A friend facing cancer wrote a tender
piece about the hard places. She describes holding both aspects at once: gratitude for her children and husband, and sitting with the
heaviness of her hijacked plans.
She did not factor in cancer, when she set sail on marriage and motherhood. Rather it sneaked up behind her stealthily, tying rocks to her heels with slender tendrils until the sheer weight slowed her gait to a crawl. It took a long time to ferret out why she was sick, and exhausted. While the arrival of a diagnosis brought clarity to an array of symptoms, it did not bring a
cure.
There are no exemptions from hard places. The variety in details keeps us guessing, but there is no carpool lane that whizzes past Hard altogether. Health issues, relationship fails, death, financial stress are some of the names that house what is hard. But maybe it matters little what the subject matter consists of. Hard is just hard.

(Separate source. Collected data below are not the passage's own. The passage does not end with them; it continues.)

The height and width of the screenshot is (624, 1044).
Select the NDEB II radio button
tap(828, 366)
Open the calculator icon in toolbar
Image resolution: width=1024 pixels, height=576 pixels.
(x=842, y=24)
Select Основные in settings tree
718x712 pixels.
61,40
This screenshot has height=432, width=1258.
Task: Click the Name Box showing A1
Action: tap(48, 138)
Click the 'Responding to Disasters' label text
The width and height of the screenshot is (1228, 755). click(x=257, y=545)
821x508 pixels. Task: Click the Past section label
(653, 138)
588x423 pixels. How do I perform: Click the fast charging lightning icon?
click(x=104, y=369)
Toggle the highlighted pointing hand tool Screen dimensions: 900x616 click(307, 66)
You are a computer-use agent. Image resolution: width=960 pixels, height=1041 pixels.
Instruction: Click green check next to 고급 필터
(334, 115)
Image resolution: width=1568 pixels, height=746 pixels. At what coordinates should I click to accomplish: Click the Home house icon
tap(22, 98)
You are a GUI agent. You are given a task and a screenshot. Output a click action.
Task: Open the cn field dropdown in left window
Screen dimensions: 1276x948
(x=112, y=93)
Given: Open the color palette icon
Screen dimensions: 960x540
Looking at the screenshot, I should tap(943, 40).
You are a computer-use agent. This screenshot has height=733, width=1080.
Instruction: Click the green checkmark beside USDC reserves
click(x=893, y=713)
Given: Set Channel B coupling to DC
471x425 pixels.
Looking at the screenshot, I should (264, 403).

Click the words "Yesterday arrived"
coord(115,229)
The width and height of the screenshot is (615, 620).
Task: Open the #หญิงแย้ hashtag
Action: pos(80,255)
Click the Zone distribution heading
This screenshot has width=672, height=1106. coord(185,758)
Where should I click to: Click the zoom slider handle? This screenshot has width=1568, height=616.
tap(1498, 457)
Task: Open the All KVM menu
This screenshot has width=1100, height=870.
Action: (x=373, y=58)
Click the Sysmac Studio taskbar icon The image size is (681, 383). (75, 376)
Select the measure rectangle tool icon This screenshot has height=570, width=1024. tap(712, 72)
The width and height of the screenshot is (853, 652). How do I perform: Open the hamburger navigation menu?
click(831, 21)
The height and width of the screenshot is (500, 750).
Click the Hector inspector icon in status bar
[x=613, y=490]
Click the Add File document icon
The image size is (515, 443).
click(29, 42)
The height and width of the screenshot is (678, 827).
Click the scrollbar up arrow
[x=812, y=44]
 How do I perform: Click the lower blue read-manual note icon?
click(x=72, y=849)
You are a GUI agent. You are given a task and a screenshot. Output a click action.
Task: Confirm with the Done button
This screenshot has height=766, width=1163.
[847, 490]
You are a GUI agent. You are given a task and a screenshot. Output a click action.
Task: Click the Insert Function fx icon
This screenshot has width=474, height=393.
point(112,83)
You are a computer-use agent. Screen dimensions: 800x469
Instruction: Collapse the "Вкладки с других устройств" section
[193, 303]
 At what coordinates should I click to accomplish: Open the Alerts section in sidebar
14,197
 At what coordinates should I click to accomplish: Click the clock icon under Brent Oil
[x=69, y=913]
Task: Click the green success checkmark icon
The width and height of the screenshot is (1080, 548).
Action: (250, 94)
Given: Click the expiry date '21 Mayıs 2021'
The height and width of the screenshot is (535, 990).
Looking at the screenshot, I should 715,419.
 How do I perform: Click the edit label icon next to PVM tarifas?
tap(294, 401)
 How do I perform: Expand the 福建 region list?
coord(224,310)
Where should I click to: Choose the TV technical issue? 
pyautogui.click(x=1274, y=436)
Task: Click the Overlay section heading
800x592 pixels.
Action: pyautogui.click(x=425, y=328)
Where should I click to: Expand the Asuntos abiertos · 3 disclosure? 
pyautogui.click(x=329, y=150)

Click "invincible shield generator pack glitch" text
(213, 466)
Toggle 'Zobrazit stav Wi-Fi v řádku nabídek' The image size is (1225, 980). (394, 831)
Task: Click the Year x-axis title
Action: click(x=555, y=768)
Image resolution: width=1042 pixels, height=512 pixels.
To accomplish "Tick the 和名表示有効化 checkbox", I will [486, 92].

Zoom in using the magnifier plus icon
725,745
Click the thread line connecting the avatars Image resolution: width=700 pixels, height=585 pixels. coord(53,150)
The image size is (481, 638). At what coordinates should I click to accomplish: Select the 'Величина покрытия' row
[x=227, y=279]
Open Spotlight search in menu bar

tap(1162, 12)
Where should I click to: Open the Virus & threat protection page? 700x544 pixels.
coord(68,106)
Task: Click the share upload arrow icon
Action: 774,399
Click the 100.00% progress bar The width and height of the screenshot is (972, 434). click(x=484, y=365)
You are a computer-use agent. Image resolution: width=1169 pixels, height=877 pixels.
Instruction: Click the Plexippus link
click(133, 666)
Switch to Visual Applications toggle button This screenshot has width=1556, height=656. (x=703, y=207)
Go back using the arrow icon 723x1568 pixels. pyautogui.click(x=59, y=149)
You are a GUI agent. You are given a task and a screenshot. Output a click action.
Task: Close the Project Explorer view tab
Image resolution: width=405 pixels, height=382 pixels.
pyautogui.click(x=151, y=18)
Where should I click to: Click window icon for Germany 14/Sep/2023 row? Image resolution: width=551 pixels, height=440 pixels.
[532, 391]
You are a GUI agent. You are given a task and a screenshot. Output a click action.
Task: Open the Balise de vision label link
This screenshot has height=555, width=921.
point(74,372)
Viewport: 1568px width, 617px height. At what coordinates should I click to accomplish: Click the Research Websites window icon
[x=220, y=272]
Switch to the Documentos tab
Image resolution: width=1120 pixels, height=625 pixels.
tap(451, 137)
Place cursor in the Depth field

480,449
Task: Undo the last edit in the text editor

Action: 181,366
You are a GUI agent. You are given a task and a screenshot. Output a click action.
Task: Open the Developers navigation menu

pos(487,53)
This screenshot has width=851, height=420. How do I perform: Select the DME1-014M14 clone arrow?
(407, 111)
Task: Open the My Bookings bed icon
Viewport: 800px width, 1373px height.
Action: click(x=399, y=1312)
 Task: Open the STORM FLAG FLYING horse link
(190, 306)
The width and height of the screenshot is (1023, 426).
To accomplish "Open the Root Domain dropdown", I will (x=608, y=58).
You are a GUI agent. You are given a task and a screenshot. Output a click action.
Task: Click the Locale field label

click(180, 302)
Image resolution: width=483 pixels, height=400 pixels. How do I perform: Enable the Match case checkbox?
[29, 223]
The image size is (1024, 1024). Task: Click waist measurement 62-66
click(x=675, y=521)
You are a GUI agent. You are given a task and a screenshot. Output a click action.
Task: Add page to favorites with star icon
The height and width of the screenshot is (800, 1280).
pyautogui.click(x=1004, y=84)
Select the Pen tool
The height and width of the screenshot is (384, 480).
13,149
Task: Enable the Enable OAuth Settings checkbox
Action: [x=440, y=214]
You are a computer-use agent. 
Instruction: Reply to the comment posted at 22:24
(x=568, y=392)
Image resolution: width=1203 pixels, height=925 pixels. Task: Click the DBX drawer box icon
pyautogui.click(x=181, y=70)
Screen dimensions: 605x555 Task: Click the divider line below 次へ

There is a humble plant called milkweed, that is at once crusty and gray.
The pod wins no medals for beauty, or scent. It can spread by means of the invisible network of rhizome roots traveling underground. To some people it is nothing but a weed as its name suggests. But to a monarch butterfly, it is the sweetest food imaginable. It even provides protection, because when a caterpillar eats its sap, it becomes poisonous to predators.
When September comes something happens that changes everything. The pod cracks open.
Inside are a host of seeds carried on angels' wings. Lighter than the wind, quieter than a whisper. Each seed floats on the air carrying a tiny possibility for new growth.
Maybe the hard parts of our lives are like that too.